● REQUIRED WORK
Rewrite every line of the items below as a Markdown table with the columns Row and Line, numbering the rows in order and leaving out blank lines.

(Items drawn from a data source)
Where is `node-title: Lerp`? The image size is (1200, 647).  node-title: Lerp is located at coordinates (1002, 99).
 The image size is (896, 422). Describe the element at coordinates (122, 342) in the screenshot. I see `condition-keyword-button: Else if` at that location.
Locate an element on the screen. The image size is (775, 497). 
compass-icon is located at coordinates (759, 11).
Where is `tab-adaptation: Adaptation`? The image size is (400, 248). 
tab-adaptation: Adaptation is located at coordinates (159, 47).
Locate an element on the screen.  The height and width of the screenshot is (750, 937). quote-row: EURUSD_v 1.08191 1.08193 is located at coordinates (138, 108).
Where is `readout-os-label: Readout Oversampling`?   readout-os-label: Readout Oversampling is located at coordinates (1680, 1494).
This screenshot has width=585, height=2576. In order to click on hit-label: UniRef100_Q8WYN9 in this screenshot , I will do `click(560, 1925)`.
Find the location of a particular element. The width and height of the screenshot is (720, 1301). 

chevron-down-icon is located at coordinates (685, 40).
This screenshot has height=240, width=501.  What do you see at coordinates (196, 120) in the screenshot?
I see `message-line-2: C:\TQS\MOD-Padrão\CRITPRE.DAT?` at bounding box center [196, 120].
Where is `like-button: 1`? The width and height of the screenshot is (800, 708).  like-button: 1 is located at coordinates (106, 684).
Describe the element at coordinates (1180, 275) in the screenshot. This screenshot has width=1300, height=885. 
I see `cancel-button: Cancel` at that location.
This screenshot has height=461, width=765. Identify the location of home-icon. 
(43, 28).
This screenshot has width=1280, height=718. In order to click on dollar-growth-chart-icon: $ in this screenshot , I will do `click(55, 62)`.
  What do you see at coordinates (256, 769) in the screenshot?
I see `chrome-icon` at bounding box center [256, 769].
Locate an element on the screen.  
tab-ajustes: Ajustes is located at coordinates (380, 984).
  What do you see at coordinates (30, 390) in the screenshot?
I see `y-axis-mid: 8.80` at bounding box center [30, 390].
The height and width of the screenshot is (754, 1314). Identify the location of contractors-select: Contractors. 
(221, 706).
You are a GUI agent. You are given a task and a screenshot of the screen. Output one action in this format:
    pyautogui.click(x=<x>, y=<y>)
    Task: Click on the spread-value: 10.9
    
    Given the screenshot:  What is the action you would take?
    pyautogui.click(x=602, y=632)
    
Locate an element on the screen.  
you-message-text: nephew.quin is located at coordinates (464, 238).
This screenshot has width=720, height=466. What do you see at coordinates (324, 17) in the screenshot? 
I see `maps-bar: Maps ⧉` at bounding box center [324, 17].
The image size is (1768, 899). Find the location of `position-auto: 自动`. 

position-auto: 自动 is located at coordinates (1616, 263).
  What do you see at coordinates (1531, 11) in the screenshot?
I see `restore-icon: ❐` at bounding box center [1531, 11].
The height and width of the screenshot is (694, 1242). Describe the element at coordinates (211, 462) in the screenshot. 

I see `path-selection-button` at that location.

● SOLUTION TO THIS PROBLEM
| Row | Line |
|---|---|
| 1 | Where is `node-title: Lerp`? The image size is (1200, 647).  node-title: Lerp is located at coordinates (1002, 99). |
| 2 |  The image size is (896, 422). Describe the element at coordinates (122, 342) in the screenshot. I see `condition-keyword-button: Else if` at that location. |
| 3 | Locate an element on the screen. The image size is (775, 497).  |
| 4 | compass-icon is located at coordinates (759, 11). |
| 5 | Where is `tab-adaptation: Adaptation`? The image size is (400, 248).  |
| 6 | tab-adaptation: Adaptation is located at coordinates (159, 47). |
| 7 | Locate an element on the screen.  The height and width of the screenshot is (750, 937). quote-row: EURUSD_v 1.08191 1.08193 is located at coordinates (138, 108). |
| 8 | Where is `readout-os-label: Readout Oversampling`?   readout-os-label: Readout Oversampling is located at coordinates (1680, 1494). |
| 9 | This screenshot has width=585, height=2576. In order to click on hit-label: UniRef100_Q8WYN9 in this screenshot , I will do `click(560, 1925)`. |
| 10 | Find the location of a particular element. The width and height of the screenshot is (720, 1301).  |
| 11 | chevron-down-icon is located at coordinates (685, 40). |
| 12 | This screenshot has height=240, width=501.  What do you see at coordinates (196, 120) in the screenshot? |
| 13 | I see `message-line-2: C:\TQS\MOD-Padrão\CRITPRE.DAT?` at bounding box center [196, 120]. |
| 14 | Where is `like-button: 1`? The width and height of the screenshot is (800, 708).  like-button: 1 is located at coordinates (106, 684). |
| 15 | Describe the element at coordinates (1180, 275) in the screenshot. This screenshot has width=1300, height=885.  |
| 16 | I see `cancel-button: Cancel` at that location. |
| 17 | This screenshot has height=461, width=765. Identify the location of home-icon.  |
| 18 | (43, 28). |
| 19 | This screenshot has width=1280, height=718. In order to click on dollar-growth-chart-icon: $ in this screenshot , I will do `click(55, 62)`. |
| 20 |   What do you see at coordinates (256, 769) in the screenshot? |
| 21 | I see `chrome-icon` at bounding box center [256, 769]. |
| 22 | Locate an element on the screen.   |
| 23 | tab-ajustes: Ajustes is located at coordinates (380, 984). |
| 24 |   What do you see at coordinates (30, 390) in the screenshot? |
| 25 | I see `y-axis-mid: 8.80` at bounding box center [30, 390]. |
| 26 | The height and width of the screenshot is (754, 1314). Identify the location of contractors-select: Contractors.  |
| 27 | (221, 706). |
| 28 | You are a GUI agent. You are given a task and a screenshot of the screen. Output one action in this format: |
| 29 |     pyautogui.click(x=<x>, y=<y>) |
| 30 |     Task: Click on the spread-value: 10.9 |
| 31 |     Given the screenshot:  What is the action you would take? |
| 32 |     pyautogui.click(x=602, y=632) |
| 33 | Locate an element on the screen.   |
| 34 | you-message-text: nephew.quin is located at coordinates (464, 238). |
| 35 | This screenshot has width=720, height=466. What do you see at coordinates (324, 17) in the screenshot?  |
| 36 | I see `maps-bar: Maps ⧉` at bounding box center [324, 17]. |
| 37 | The image size is (1768, 899). Find the location of `position-auto: 自动`.  |
| 38 | position-auto: 自动 is located at coordinates (1616, 263). |
| 39 |   What do you see at coordinates (1531, 11) in the screenshot? |
| 40 | I see `restore-icon: ❐` at bounding box center [1531, 11]. |
| 41 | The height and width of the screenshot is (694, 1242). Describe the element at coordinates (211, 462) in the screenshot.  |
| 42 | I see `path-selection-button` at that location. |